Copy the rows word for word, from the line containing "The image size is (123, 136)." through the line containing "should pyautogui.click(x=643, y=19).".

_ _ _ _ _ _ _

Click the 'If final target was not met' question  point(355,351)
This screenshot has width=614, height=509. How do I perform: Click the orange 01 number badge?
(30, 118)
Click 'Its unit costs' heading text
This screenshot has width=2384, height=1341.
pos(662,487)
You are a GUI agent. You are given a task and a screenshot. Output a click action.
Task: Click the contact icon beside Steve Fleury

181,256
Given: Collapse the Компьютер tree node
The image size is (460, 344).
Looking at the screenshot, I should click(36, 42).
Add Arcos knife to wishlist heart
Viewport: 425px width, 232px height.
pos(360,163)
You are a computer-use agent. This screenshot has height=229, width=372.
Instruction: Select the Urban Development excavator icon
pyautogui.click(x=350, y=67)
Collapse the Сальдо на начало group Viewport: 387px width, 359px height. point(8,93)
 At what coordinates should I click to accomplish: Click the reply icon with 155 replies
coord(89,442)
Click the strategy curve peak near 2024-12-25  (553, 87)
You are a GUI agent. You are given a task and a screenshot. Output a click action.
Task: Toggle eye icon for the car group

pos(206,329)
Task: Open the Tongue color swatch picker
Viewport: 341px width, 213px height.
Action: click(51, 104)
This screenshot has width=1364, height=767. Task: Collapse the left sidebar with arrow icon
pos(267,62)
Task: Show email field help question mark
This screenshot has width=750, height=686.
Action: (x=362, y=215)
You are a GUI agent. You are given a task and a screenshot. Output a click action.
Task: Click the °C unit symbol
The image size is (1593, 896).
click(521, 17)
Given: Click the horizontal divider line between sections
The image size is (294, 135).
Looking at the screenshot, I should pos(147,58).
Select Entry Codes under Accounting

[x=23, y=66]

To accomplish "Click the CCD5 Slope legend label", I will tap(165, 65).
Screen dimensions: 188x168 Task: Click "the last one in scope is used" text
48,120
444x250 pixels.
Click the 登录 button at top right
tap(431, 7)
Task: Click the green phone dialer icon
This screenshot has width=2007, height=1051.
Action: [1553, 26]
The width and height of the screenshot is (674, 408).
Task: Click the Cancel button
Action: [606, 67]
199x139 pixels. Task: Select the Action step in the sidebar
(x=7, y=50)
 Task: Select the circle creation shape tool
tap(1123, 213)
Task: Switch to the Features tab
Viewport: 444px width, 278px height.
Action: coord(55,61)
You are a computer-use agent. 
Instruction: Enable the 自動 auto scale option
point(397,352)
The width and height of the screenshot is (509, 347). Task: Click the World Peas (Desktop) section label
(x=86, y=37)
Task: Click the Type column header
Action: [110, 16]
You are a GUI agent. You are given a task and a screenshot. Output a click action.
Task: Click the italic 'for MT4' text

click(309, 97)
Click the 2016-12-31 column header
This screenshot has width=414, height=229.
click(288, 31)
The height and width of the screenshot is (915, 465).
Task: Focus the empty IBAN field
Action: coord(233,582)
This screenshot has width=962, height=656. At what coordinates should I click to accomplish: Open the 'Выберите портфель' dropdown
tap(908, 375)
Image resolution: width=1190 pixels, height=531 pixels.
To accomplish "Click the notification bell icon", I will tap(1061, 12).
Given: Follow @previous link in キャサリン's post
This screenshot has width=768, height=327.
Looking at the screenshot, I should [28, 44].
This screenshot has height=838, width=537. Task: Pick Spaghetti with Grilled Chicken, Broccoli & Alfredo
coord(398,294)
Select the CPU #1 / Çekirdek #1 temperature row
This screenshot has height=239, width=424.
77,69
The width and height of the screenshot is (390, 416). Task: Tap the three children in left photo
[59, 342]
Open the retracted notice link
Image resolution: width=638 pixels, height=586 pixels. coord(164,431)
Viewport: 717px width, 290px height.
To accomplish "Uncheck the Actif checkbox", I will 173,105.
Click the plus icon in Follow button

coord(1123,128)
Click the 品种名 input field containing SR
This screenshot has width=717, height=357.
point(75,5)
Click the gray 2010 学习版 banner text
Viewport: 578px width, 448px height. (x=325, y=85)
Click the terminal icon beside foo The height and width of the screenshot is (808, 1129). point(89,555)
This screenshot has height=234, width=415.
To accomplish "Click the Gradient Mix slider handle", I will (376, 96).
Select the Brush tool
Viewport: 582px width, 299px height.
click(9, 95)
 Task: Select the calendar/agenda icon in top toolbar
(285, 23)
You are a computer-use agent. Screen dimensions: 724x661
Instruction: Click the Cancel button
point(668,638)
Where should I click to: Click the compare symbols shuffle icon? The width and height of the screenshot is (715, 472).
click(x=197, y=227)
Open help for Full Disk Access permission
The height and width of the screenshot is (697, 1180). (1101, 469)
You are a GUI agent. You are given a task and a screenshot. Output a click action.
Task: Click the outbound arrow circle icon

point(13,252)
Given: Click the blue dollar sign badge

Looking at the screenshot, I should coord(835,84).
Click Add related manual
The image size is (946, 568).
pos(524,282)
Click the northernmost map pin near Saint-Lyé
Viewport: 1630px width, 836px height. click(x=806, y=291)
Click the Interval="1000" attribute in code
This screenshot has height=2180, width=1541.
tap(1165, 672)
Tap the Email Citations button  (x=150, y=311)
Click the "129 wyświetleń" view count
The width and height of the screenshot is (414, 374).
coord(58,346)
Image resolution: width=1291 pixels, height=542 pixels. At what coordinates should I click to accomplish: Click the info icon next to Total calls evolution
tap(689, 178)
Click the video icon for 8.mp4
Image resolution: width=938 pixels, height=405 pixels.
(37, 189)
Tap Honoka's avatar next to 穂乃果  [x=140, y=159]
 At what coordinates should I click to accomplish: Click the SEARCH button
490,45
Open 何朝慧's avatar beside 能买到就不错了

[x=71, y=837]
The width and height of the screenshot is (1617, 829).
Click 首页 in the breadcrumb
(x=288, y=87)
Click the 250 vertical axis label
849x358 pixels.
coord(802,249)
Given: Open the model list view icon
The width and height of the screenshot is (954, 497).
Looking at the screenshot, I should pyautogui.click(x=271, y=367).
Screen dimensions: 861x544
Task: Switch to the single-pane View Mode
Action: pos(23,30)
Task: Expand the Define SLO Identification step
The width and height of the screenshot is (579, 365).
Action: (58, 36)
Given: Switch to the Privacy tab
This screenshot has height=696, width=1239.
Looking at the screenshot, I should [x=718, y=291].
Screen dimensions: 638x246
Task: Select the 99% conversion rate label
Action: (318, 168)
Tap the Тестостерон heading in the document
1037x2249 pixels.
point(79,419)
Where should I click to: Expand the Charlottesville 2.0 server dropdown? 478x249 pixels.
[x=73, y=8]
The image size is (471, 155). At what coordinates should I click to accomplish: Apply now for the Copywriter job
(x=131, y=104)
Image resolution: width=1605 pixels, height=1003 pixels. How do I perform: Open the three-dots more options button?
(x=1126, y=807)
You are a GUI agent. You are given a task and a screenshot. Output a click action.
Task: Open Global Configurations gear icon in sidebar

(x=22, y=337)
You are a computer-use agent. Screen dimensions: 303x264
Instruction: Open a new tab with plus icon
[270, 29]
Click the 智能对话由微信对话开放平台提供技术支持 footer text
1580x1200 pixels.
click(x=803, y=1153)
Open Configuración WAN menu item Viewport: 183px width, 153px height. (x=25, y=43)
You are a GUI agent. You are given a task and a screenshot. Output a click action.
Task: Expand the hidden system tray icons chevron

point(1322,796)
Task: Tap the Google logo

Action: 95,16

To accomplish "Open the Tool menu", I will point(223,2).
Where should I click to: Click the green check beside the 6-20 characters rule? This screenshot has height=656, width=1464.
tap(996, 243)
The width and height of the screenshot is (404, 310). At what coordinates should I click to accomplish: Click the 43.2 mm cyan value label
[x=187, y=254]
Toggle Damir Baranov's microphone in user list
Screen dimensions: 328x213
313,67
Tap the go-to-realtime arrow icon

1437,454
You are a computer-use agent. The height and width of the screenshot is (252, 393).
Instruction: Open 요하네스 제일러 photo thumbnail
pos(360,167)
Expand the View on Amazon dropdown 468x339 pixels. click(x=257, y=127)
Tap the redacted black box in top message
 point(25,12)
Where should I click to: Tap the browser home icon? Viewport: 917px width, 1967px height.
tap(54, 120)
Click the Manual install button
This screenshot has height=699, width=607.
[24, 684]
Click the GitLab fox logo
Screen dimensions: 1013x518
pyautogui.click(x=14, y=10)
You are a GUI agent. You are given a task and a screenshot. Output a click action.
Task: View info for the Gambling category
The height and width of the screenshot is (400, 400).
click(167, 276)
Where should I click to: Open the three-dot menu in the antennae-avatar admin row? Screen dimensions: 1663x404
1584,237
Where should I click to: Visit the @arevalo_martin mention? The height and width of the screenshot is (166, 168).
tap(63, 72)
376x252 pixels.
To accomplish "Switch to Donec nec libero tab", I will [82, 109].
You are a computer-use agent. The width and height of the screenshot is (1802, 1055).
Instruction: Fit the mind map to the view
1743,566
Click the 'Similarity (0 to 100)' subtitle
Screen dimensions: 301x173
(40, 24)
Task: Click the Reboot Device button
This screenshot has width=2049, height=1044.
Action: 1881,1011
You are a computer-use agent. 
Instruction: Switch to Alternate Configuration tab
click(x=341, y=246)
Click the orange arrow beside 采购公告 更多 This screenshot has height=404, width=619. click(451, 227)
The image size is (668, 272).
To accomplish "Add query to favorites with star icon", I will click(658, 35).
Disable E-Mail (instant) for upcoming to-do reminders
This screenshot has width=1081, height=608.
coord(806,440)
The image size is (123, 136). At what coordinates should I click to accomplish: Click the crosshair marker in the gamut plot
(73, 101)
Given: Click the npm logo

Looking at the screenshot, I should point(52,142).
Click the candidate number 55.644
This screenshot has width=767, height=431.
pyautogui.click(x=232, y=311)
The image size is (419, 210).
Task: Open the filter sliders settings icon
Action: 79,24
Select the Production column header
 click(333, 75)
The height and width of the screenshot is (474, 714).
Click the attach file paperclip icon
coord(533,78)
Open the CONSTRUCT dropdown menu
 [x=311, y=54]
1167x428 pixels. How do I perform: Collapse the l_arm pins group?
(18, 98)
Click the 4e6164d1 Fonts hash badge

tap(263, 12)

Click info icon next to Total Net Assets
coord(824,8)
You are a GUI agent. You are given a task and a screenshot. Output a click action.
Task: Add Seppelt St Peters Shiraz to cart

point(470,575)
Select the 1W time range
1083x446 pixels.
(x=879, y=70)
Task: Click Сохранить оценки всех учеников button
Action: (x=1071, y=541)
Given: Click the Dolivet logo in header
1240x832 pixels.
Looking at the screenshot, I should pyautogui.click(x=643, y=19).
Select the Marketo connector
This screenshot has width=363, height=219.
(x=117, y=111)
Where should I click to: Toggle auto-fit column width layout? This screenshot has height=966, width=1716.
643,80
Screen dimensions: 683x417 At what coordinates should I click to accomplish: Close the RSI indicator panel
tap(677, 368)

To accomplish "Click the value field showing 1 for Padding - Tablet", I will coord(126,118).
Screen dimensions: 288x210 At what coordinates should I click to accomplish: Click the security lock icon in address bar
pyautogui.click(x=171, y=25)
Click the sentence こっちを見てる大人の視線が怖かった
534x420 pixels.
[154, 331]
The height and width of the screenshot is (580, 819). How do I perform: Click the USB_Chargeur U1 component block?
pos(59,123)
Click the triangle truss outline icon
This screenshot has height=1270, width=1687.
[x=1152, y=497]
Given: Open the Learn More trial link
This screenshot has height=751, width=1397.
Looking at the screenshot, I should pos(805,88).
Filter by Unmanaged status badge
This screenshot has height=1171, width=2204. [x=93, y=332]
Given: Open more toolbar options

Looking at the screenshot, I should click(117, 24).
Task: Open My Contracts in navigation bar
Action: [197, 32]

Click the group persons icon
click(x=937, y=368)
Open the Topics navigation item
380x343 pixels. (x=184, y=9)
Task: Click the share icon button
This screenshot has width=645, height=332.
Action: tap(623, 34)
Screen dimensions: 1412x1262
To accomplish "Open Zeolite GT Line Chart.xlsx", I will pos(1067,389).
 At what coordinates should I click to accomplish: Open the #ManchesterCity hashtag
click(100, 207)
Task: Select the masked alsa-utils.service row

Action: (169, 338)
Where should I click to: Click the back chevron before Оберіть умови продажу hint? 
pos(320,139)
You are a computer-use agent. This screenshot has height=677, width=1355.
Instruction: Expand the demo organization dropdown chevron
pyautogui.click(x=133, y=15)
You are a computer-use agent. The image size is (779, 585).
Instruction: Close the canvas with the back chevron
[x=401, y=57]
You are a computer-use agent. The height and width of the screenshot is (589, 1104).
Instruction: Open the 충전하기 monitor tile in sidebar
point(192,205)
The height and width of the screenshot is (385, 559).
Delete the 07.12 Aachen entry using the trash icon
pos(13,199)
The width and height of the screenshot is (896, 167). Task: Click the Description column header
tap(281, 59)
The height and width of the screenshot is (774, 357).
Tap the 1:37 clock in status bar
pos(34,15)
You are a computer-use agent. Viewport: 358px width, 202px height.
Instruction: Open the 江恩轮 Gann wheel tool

_ _ _ _ _ _ _

### Full answer
The image size is (123, 136). At what coordinates should I click to accomplish: Click the crosshair marker in the gamut plot
(73, 101)
Given: Click the npm logo

Looking at the screenshot, I should point(52,142).
Click the candidate number 55.644
This screenshot has width=767, height=431.
pyautogui.click(x=232, y=311)
The image size is (419, 210).
Task: Open the filter sliders settings icon
Action: 79,24
Select the Production column header
 click(333, 75)
The height and width of the screenshot is (474, 714).
Click the attach file paperclip icon
coord(533,78)
Open the CONSTRUCT dropdown menu
 [x=311, y=54]
1167x428 pixels. How do I perform: Collapse the l_arm pins group?
(18, 98)
Click the 4e6164d1 Fonts hash badge

tap(263, 12)

Click info icon next to Total Net Assets
coord(824,8)
You are a GUI agent. You are given a task and a screenshot. Output a click action.
Task: Add Seppelt St Peters Shiraz to cart

point(470,575)
Select the 1W time range
1083x446 pixels.
(x=879, y=70)
Task: Click Сохранить оценки всех учеников button
Action: (x=1071, y=541)
Given: Click the Dolivet logo in header
1240x832 pixels.
Looking at the screenshot, I should pyautogui.click(x=643, y=19).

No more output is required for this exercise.